Now, to be sure, 3D printing is already making inroads action and adventure sports. A recent article in Surfer pointed out that already 3D printers are being used to design new fins and new fin boxes and full-sized surfboards aren’t far behind.
Why is this such a big deal for the future of human performance?
Two main reason.
The first is cost, which is still a major barrier to entry in action sports. High quality surfboards, skis, snowboards—to offer just a few examples—all start out in the $500-$1000 dollar range. And today’s athlete can’t just rely on a single piece of equipment.
Any skier worth their salt today has at least two sets of boards in their quiver (power, all-mountain) and usually a third for their backcountry set-up. Surfers have boards for every size of surf—thrusters, fish, longboards, funboards, quads, and more. In other words, to really get in the game, you need a full complement and that requires a sizable paycheck.
These hefty startup costs limits the talent pool. Pretty much any kid growing up can afford to play baseball, football or basketball, but until 3D printers are as common as ink jet printers, this will not be the case with action sports.
Second, every athlete who spends any time seriously using their equipment is going to come up with potential modifications they’d like to try out. This is a hell of a performance accelerant.
Personally, for example, I like a really playful ski with enough platform underfoot to handle the occasional big drop. Right now, this means a pair ofK2 Kung Fujas. But I think I might like my Fujas better if they were a little wider underfoot and a tiny bit stiffer for stability at speed. Right now, I’m out-of-luck. But give it a few years and I’ll be able to download blueprints for my own version of the Kung Fujas from the web and simply hit print.
And that’s just me. What this means for athletes at the very upper edge of human performance—meaning the athletes with the most detailed knowledge of their equipment—is the ability to rapidly iterate novel equipment designs.
Rapid iteration via 3D printing has had a radical impact on every industry it’s yet encountered, but it has yet to encounter an industry so tied to the upper edges of human performance.

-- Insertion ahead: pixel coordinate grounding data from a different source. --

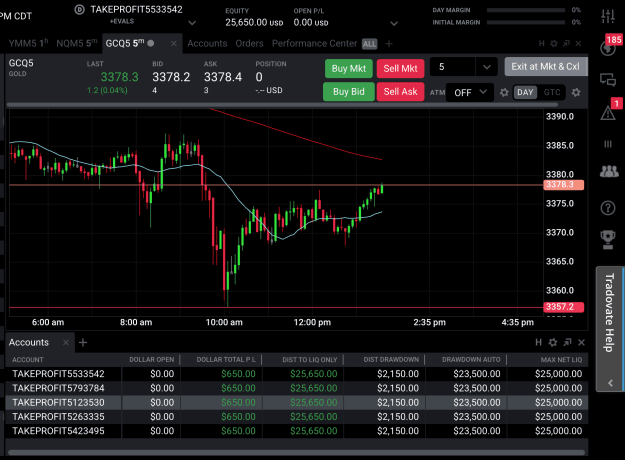
Task: Toggle the ALL filter on Performance Center
Action: [369, 44]
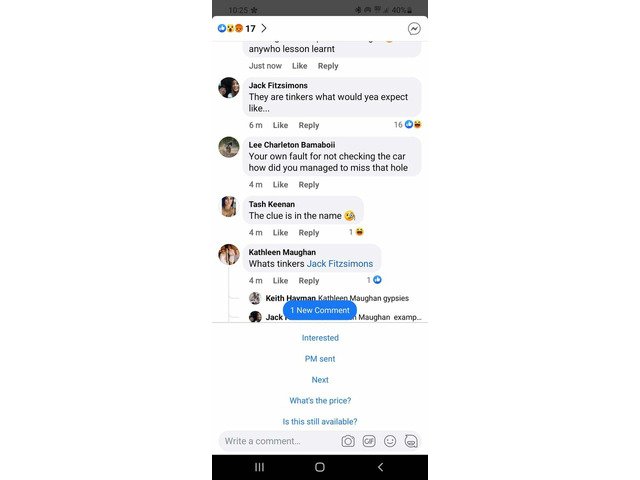Open Android recent apps icon

click(260, 467)
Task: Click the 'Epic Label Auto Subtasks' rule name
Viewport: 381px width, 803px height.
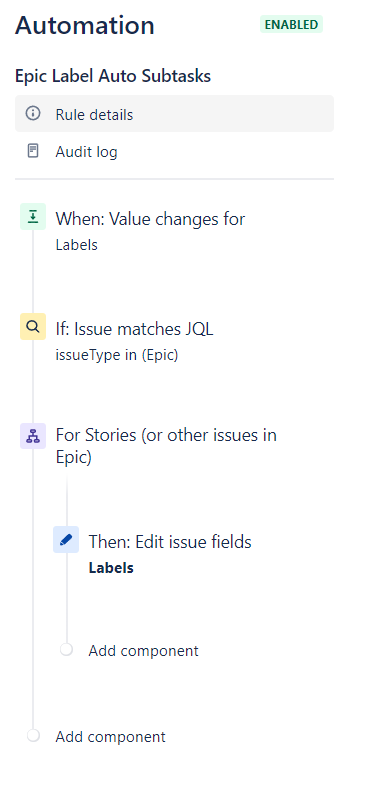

Even better, with the social capacity of the web, people will be able to share and modify each other’s designs. Think you’ve created the perfectly shaped surfboard for the off-the-lip backflip? Put it online and let the crowd test and augment your design.
To put this in entirely different terms, I have a new book coming out soon—The Rise of Superman (click here if you haven’t yet seen the—if I do say so myself—awesome trailer) that examines the hows and the whys behind the near exponential growth in ultimate human performance in action and adventure sports these past few decades. I cover a lot of technology in the book, but 3D printing is not a part of the equation.
That said, it soon will be, and that could mean that near-exponential growth in human performance—something that’s never happened before—could become exponential growth—something that’s so mind-blowing its fundamentally hard to contemplate. And the best news: because these printers are literally right around the corner, all of us will have front row seats at what could honestly be the greatest show in history."